Lo que más le ha asustado a la alikatesa del partido de la Eta, por eso ha tenido que mandarlo a todos sus medios, es que ella no ha pedido que desalojen a nadie, por dios, yo no soy una facha, han sido las propias encadenadas quienes han llamado a Sos Navarra para que las liberaran.
Me descojono. Se le nota incómoda a la batasuna con esta protesta que le ha explotado en la cara. La única preocupación que ha tenido es implorar a los violentos que su ideología ha amamantado, que no piensen que han sido desalojados por una orden suya. El ataque de pánico de verla tratando de dejar claro a sus cafres que ella no es una traidora, para que no le quemen el chiringuito la próxima vez con una sesión de ultra violencia de kale borroka ha sido mi placer culpable sin nada de culpabilidad.
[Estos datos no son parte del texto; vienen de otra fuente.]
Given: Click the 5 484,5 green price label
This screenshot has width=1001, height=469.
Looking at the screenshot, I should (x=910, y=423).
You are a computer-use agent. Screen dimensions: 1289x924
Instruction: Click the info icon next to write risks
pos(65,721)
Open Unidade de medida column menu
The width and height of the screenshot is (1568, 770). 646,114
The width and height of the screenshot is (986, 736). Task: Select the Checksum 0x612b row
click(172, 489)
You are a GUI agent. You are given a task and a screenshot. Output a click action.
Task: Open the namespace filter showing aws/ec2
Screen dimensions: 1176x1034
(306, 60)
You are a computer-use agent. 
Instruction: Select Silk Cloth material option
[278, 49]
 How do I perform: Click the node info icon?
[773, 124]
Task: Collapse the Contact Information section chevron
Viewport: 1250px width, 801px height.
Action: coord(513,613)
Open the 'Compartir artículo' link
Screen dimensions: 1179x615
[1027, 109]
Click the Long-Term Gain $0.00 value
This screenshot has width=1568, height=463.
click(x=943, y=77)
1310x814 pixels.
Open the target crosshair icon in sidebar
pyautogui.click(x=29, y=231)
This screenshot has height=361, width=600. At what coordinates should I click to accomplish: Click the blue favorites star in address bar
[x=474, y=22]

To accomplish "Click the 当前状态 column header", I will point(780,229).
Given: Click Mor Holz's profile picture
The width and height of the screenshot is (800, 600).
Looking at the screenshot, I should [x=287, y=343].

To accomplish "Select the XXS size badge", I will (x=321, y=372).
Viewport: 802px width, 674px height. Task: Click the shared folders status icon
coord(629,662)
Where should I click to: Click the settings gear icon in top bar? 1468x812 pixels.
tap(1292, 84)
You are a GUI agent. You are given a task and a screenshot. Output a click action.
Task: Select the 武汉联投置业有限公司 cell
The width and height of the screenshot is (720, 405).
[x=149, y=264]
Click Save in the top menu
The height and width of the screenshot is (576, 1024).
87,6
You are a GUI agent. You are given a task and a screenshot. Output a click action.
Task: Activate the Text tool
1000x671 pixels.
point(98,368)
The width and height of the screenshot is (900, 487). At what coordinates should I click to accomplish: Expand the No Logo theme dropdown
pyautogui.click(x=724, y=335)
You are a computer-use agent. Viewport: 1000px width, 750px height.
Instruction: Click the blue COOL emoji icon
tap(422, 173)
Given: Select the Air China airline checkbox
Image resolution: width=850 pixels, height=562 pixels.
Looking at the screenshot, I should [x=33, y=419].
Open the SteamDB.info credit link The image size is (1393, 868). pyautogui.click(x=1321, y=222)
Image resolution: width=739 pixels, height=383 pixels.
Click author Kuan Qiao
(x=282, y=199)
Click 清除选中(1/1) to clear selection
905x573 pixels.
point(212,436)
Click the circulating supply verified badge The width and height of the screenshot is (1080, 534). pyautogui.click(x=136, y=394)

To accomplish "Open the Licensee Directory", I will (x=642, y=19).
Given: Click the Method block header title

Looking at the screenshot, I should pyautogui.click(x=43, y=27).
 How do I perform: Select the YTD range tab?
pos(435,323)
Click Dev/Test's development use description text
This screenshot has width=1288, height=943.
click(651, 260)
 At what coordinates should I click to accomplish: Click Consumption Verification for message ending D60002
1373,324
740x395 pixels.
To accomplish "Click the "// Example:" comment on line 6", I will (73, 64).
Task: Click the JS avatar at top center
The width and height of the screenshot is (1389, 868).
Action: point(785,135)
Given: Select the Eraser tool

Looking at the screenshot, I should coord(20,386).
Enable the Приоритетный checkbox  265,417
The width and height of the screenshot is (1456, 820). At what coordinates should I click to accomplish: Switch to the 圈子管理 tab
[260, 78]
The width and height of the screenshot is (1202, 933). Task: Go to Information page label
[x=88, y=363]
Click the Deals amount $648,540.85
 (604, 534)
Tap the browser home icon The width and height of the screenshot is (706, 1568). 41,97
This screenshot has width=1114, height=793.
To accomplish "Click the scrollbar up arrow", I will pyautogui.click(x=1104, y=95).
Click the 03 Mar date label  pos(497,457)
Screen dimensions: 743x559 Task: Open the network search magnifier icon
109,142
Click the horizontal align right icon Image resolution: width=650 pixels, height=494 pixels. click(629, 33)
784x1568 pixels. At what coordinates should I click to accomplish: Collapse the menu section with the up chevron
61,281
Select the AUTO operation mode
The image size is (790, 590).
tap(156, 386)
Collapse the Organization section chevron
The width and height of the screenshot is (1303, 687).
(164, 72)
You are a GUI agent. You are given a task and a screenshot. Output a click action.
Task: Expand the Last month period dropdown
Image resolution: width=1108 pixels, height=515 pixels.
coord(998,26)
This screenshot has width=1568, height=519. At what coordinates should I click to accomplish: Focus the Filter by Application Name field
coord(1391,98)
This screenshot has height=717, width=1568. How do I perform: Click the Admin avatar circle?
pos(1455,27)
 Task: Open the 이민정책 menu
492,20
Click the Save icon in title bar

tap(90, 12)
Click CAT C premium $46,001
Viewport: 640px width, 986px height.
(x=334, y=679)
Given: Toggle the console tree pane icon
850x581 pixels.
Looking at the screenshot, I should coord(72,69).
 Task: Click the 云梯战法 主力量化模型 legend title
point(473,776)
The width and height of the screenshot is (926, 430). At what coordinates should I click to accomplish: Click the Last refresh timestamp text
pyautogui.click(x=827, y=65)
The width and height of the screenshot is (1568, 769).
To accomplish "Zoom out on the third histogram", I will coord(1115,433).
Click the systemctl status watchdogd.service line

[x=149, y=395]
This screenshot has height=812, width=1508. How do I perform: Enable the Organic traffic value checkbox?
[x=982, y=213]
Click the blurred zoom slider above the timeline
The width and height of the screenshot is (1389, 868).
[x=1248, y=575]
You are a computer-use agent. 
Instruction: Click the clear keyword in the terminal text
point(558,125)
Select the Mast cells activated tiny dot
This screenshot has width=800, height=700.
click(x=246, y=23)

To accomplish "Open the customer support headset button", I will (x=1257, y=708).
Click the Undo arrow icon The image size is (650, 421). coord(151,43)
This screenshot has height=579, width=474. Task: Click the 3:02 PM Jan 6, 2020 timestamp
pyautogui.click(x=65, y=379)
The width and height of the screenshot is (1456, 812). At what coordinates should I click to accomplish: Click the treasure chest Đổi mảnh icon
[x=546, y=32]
Leer la noticia desde la distancia sideral y comodísima de un gintonic, mirando al mar en la terracita de ese nuevo hotel que hay en San Sebastián, me ha dado una calma similar a conseguir mear cuando no tienes dónde hacerlo. Qué maravilla, qué relajo, qué placidez, qué comodidad haber llegado a tiempo al servicio estando al fondo de un bar sanferminero petado de peña, mientras la del partido de la Eta angustiada porque sabe cómo se la gastan los suyos, se desgañita para tratar de apaciguarles. Y eso es todo.